Let the doors be shut that belong to others
Let them never open again
Do away with the enslaving of man by man
This plea is ours.
To live! Like a tree alone and free
Like a forest in brotherhood
This yearning is ours.
(Now here’s a section of the Epic where he talks about women, the invisible heroes who carried the war on their backs: )
The ox carts rolled under the moon.
‘The ox carts rolled beyond Akşehir toward Afyon.
But the earth was so endless
and the mountains so far in the distance,
it seemed they ‘d never reach their destination.

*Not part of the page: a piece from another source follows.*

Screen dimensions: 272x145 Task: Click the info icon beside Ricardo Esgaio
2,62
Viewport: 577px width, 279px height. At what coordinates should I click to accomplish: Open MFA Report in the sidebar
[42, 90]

the Ox Carts advanced on solid oak wheels,
the first wheels that ever turned
under the moon.
the oxen belonged to a world
in miniature,
tiny and dwarfed
under the moon,
and the light played on their sickly broken horns,
and the earth flowed under their feet, earth
and move earth.
the night was bright and warm, _
and in their wooden beds on the ox carts
the dark-blue bombshells were stark naked.
And the women
hid their glances from each other
as they eyed the dead oxen
and wheels from past convoys
and the women, our women
with their awesome sacred hands,
pointed little chins, and big eyes,
our mothers, lovers wives
who die without ever having lived,
who get fed at our tables after the oxen,
who we abduct and carry off to the hills
and go to prison for,
who harvest grain, cut tobacco, chop wood, and barter in the markets,
who we harness to our plows,
and who with their bells and undulant heavy hips
surrender to us an sheepfolds
in the gleam of knives stuck in the ground******
the women,
OUR women….
Nazım Hikmet does not cut all ties with the outside world in prison. While teaching prisoners weaving, mirror making, carpentry, which will allow them to have a vocation in the future, he helps raise authors like Orhan Kemal, painters like İbrahim Balaban. He maintains his teaching role throughout his life, and supports and guides young artists and poets.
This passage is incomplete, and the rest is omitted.